* EXERCISE: Rewrite every row below, replacing "screenshot" with "screen image" and keeping everything else the same. Leave the pictures out of your answer.

· · · · · · ·

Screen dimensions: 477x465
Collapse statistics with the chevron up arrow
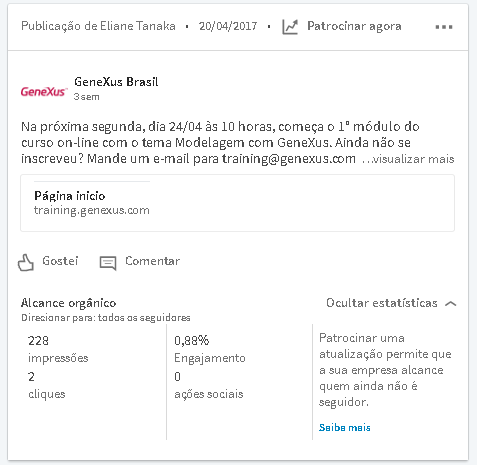[451, 303]
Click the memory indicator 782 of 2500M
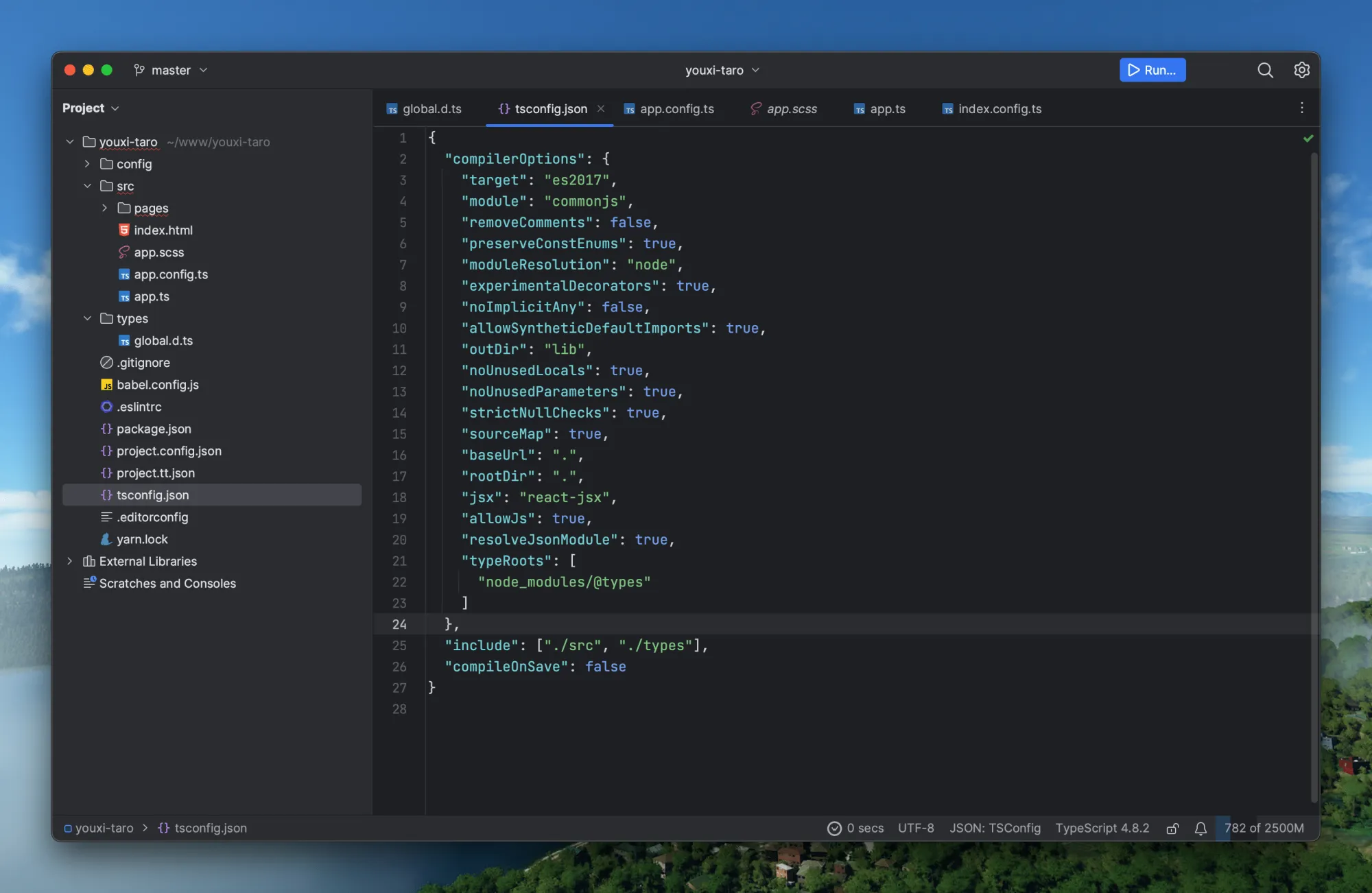1372x893 pixels. pos(1264,829)
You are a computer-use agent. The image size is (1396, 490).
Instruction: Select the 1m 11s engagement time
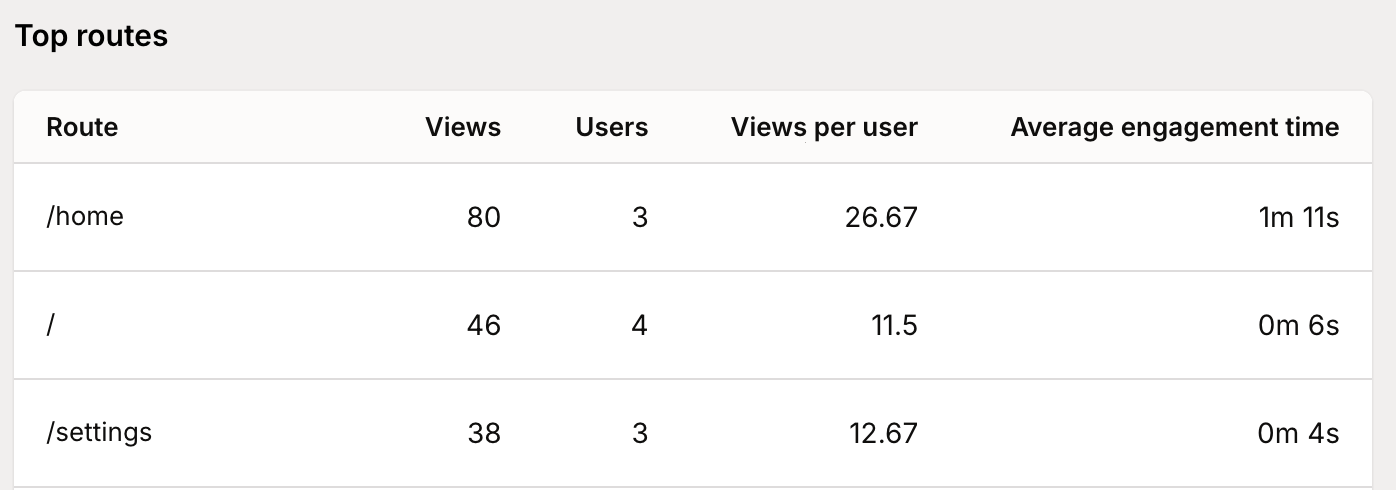click(x=1298, y=217)
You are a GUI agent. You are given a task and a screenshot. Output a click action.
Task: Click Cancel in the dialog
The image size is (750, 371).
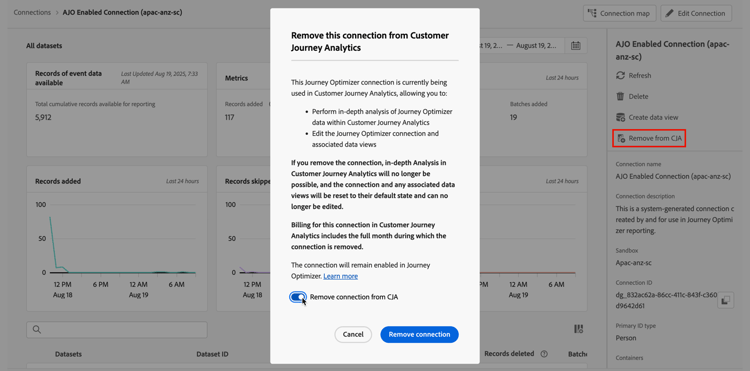click(x=353, y=335)
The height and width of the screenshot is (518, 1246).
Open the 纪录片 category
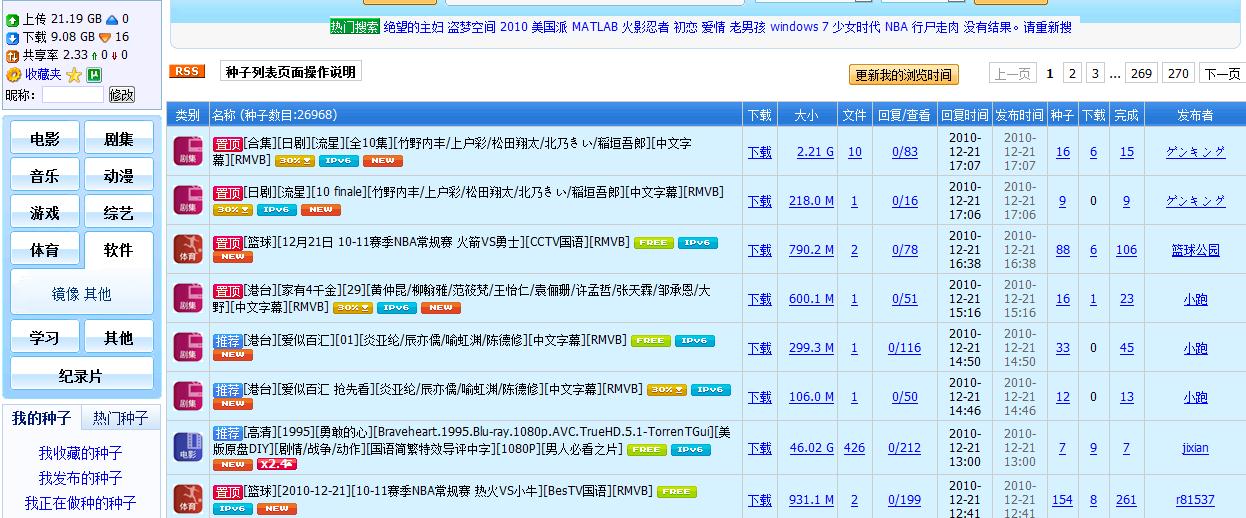click(81, 376)
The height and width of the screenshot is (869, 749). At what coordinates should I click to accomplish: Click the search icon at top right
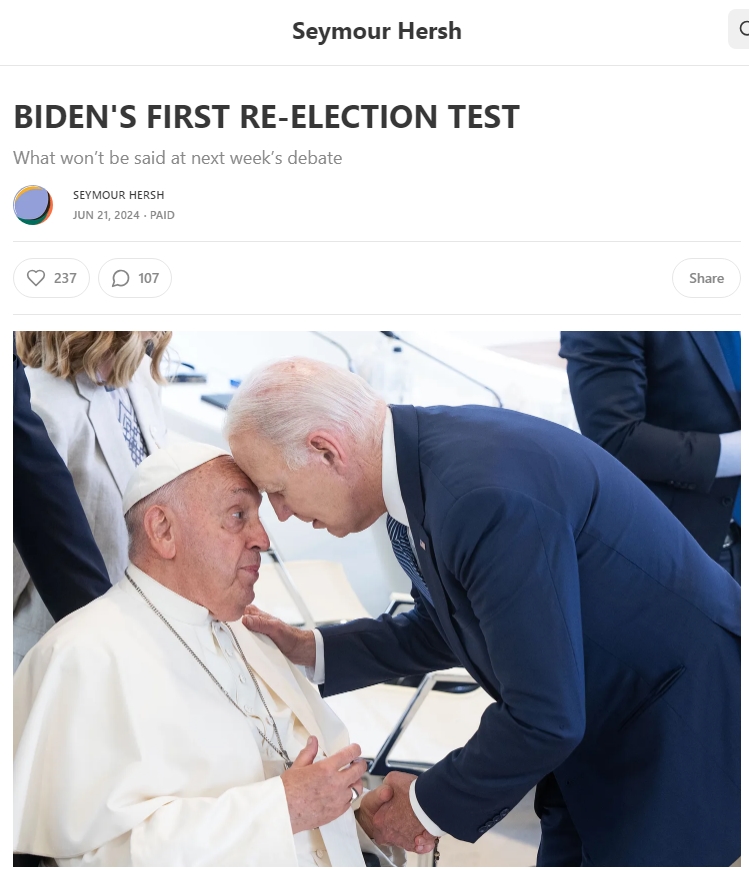[743, 29]
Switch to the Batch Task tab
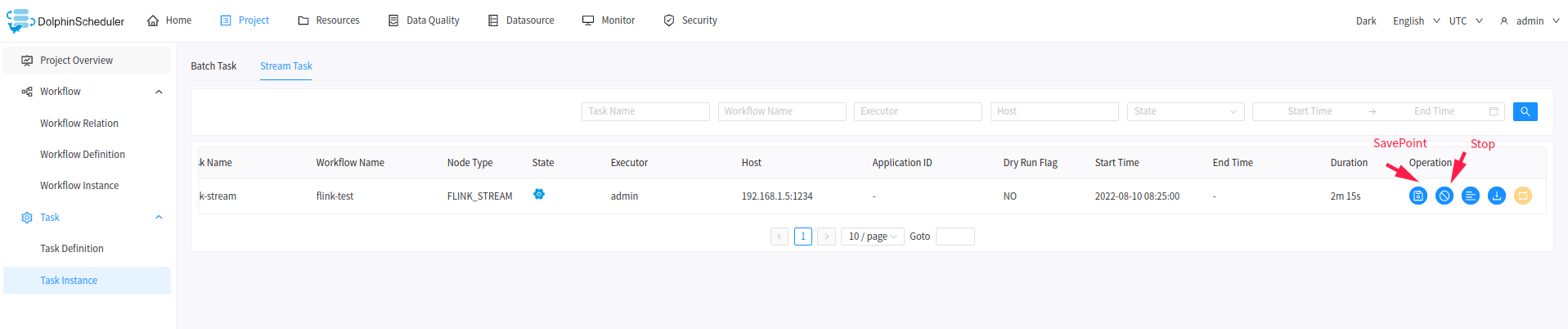Image resolution: width=1568 pixels, height=329 pixels. pyautogui.click(x=213, y=66)
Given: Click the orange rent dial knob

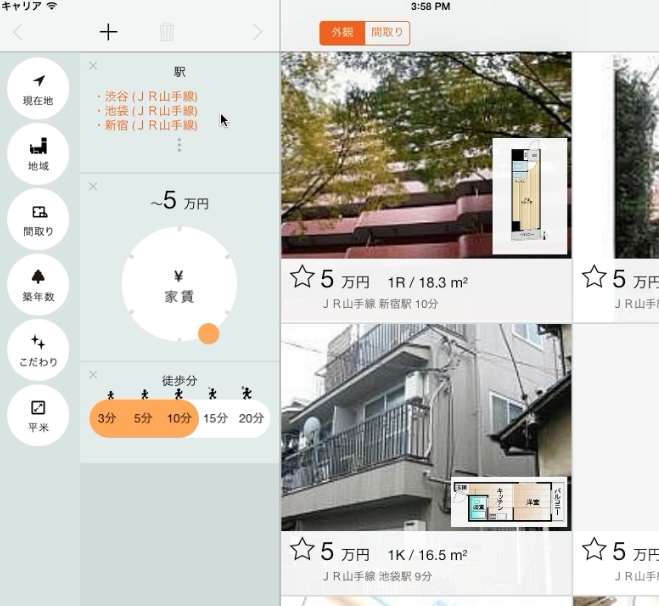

· · · · · · ·

* RESULT BELOW:
Screen dimensions: 477x465
Collapse statistics with the chevron up arrow
[451, 303]
Click the memory indicator 782 of 2500M
1372x893 pixels. pos(1264,829)
You are a computer-use agent. The image size is (1396, 490).
Instruction: Select the 1m 11s engagement time
click(x=1298, y=217)
You are a GUI agent. You are given a task and a screen image. Output a click action.
Task: Click Cancel in the dialog
The image size is (750, 371).
click(x=353, y=335)
The height and width of the screen image is (518, 1246).
Open the 纪录片 category
click(81, 376)
The height and width of the screen image is (869, 749). At what coordinates should I click to accomplish: Click the search icon at top right
[743, 29]
Switch to the Batch Task tab
Image resolution: width=1568 pixels, height=329 pixels. pyautogui.click(x=213, y=66)
Given: Click the orange rent dial knob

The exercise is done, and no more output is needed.